Collect every line of the records below that contains the word "Screen", and copy each one out. Case counts.

# Record excerpts

------------------------------

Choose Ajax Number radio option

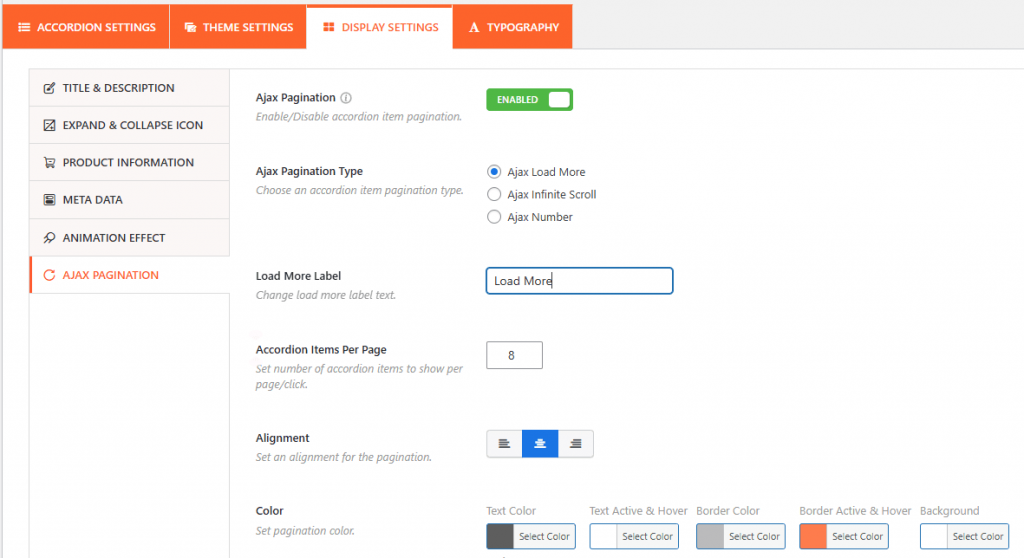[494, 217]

------------------------------

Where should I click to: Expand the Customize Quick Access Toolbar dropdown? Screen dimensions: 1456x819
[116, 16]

------------------------------

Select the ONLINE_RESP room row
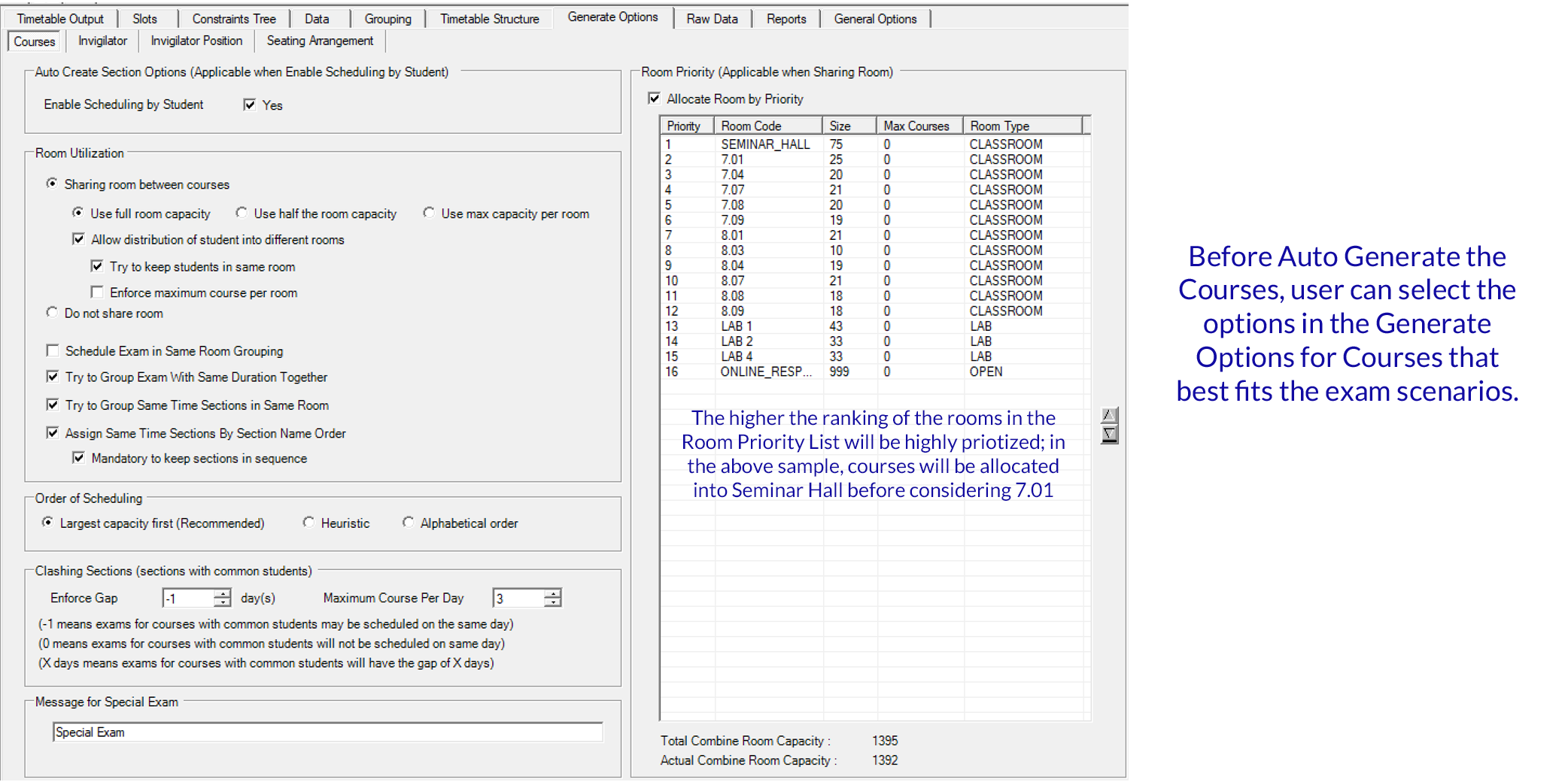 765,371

------------------------------

# Solved problem
Where should I click to: Expand the Customize Quick Access Toolbar dropdown? Screen dimensions: 1456x819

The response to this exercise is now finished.